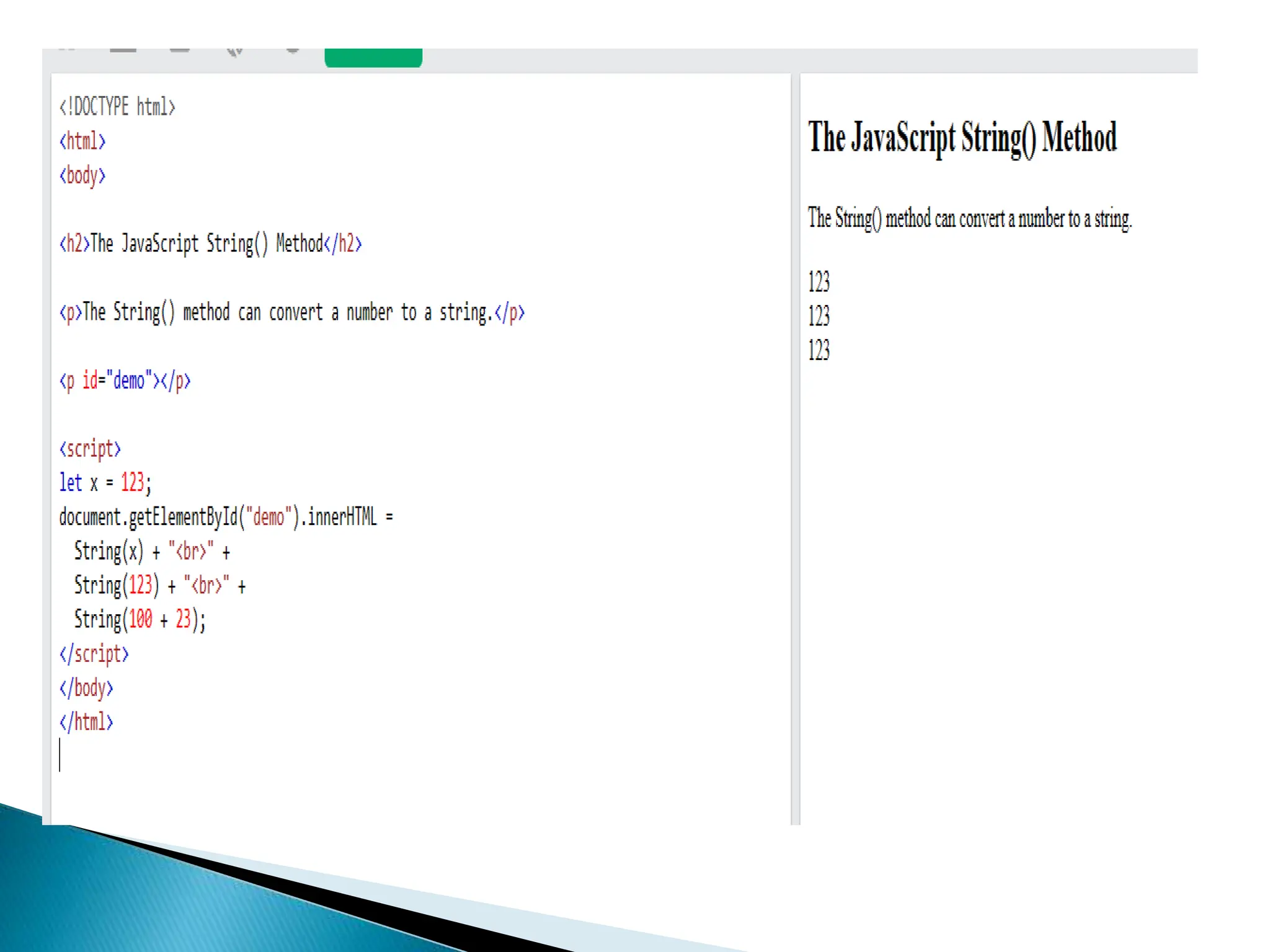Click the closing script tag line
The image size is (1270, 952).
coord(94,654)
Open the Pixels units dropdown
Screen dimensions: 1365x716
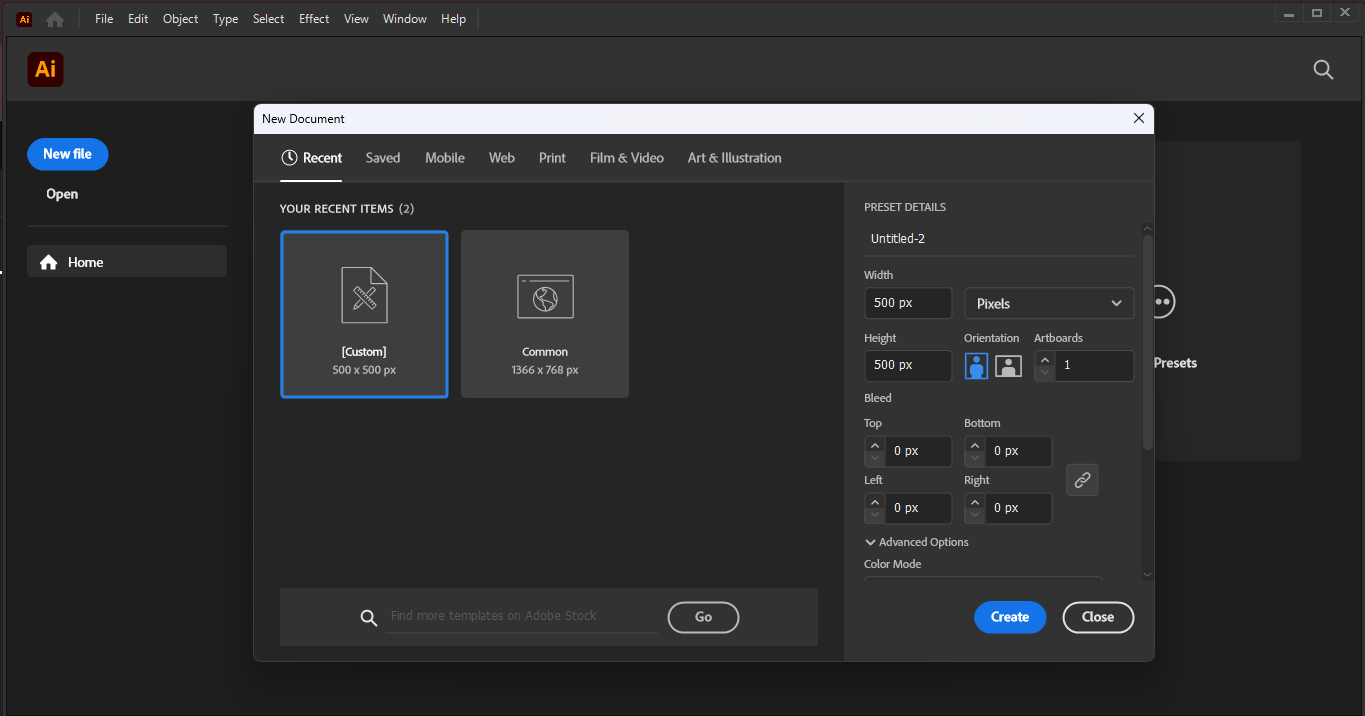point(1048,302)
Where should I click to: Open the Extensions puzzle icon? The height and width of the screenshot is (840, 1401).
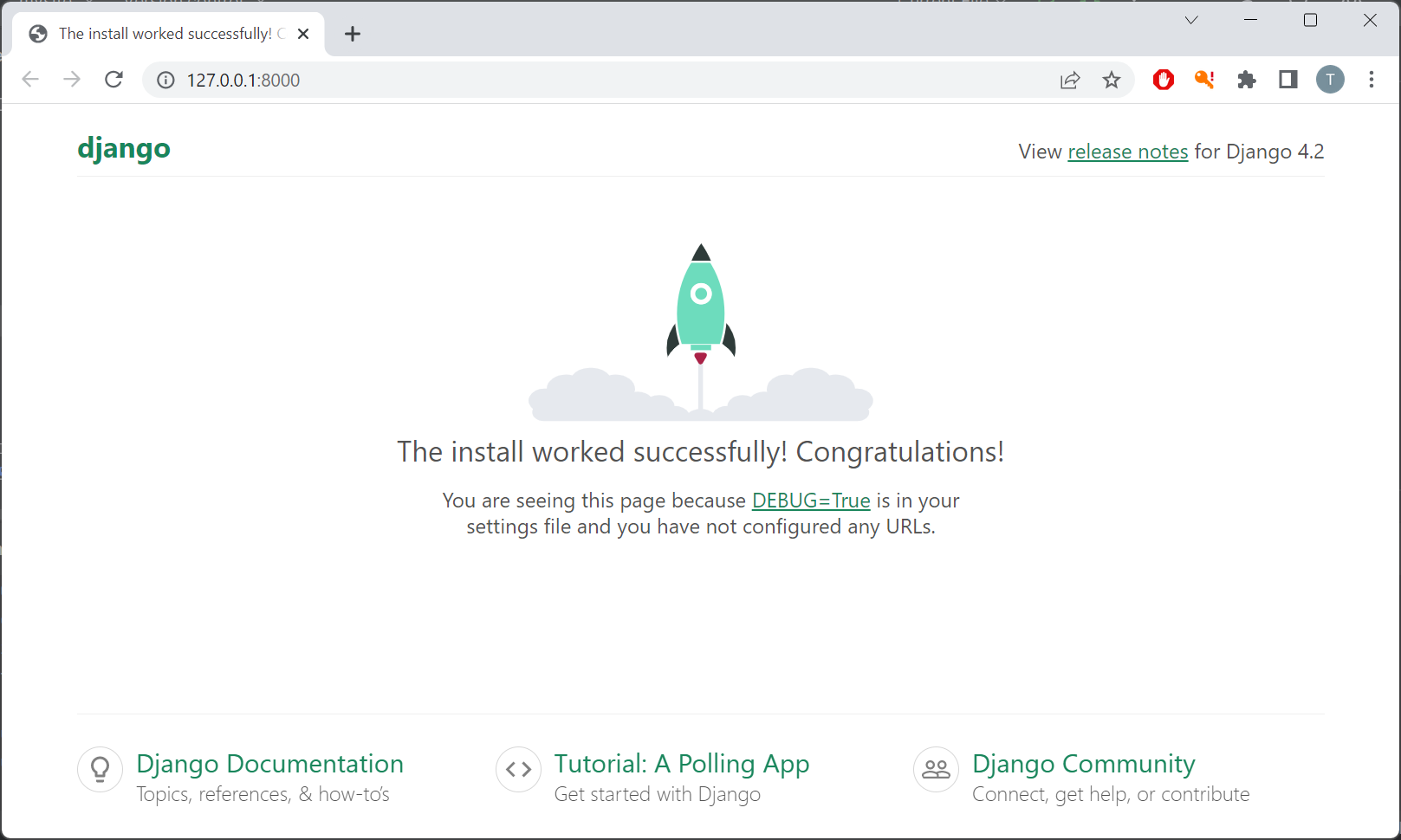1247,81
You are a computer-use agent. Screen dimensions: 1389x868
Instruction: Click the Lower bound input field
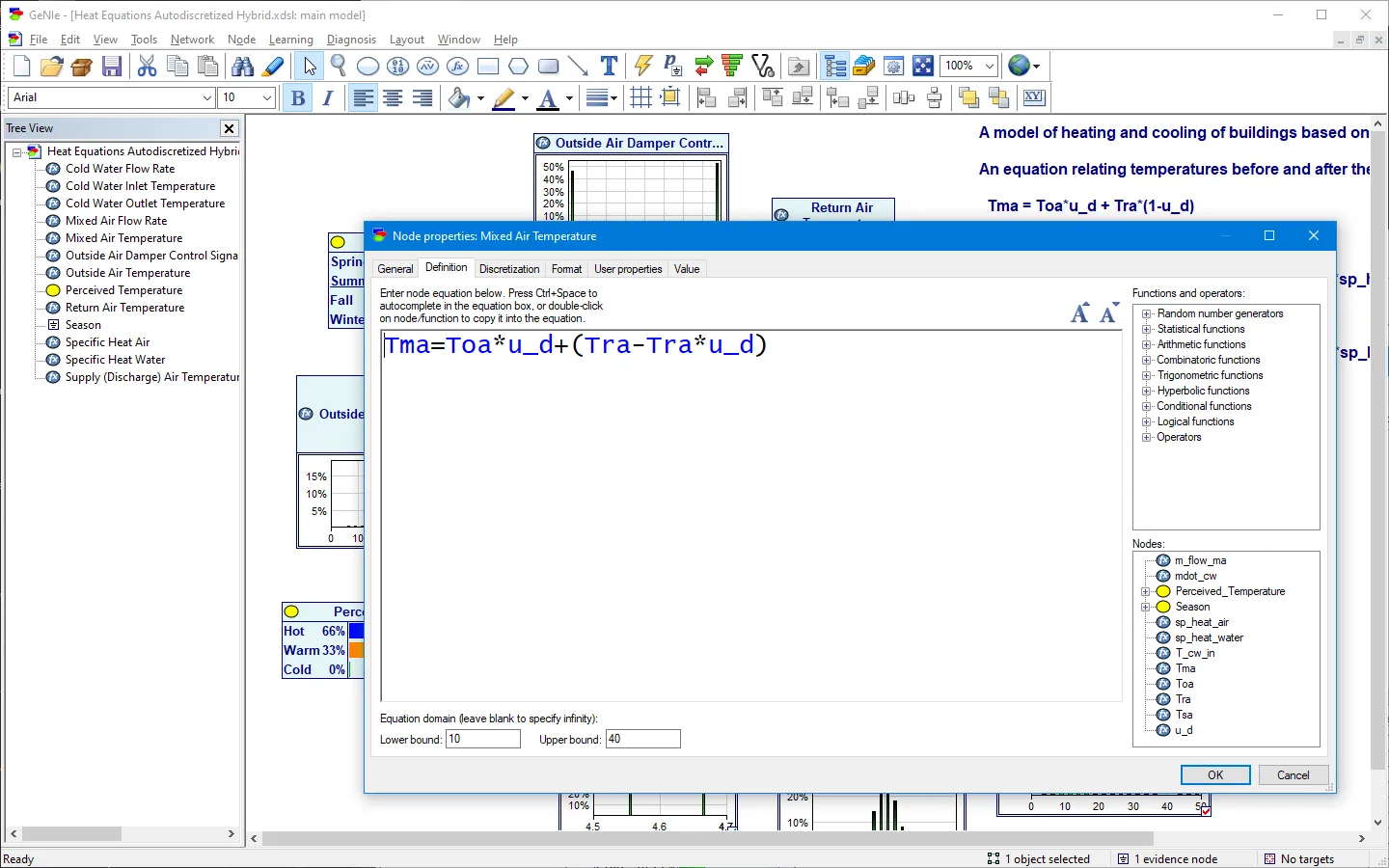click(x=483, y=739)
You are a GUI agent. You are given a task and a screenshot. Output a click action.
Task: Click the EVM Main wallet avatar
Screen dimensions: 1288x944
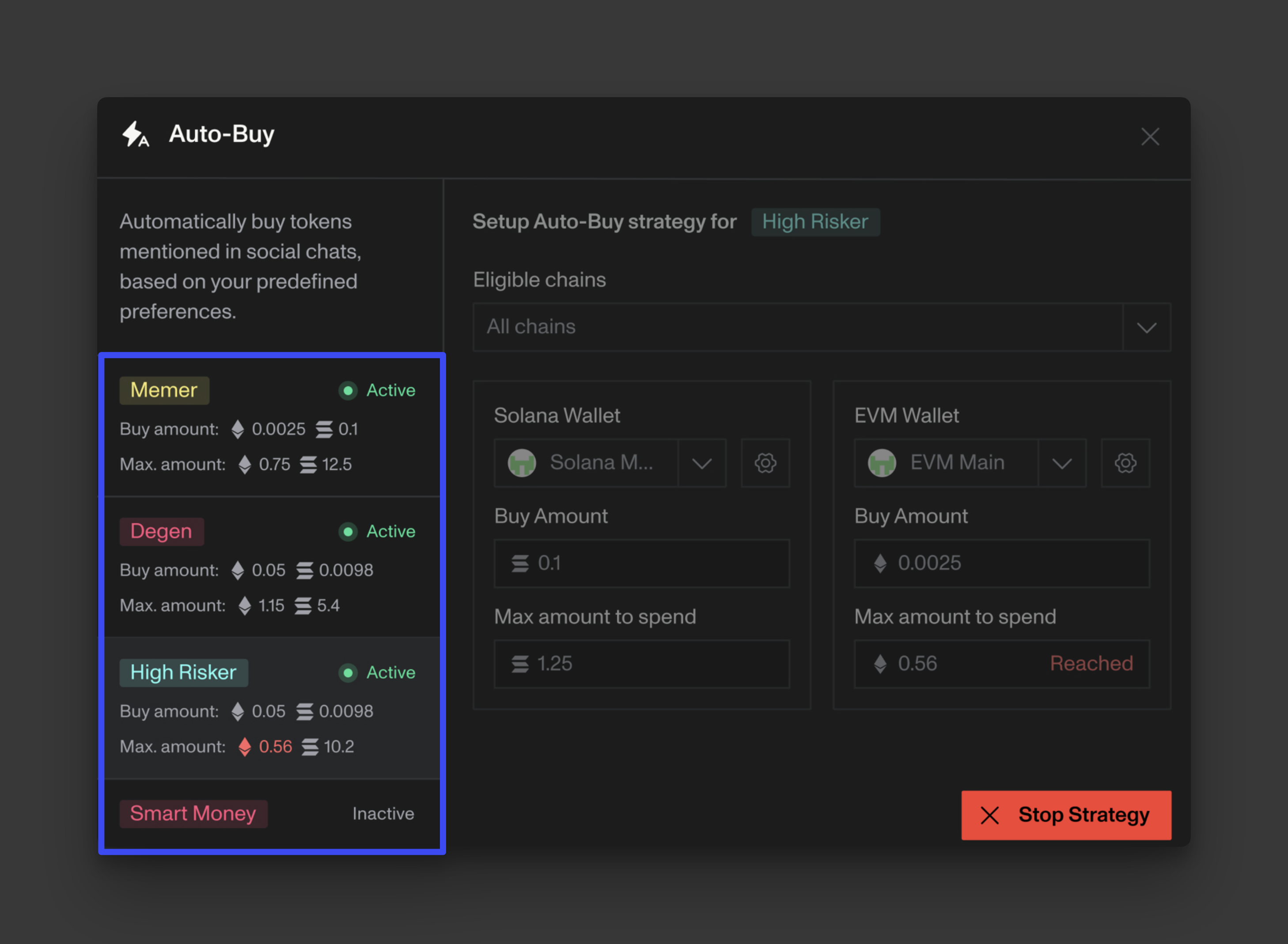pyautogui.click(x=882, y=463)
************
PROMPT → Transcribe all of the lines above exactly as they appear, leaving out the pictures.

FINAL RESULT →
Click the closing script tag line
The image size is (1270, 952).
coord(94,654)
Open the Pixels units dropdown
Screen dimensions: 1365x716
point(1048,302)
Where should I click to: Open the Extensions puzzle icon? The height and width of the screenshot is (840, 1401).
1247,81
You are a computer-use agent. Screen dimensions: 1389x868
Instruction: Click the Lower bound input field
click(x=483, y=739)
You are a GUI agent. You are given a task and a screenshot. Output a click action.
Task: Click the EVM Main wallet avatar
Screen dimensions: 1288x944
pyautogui.click(x=882, y=463)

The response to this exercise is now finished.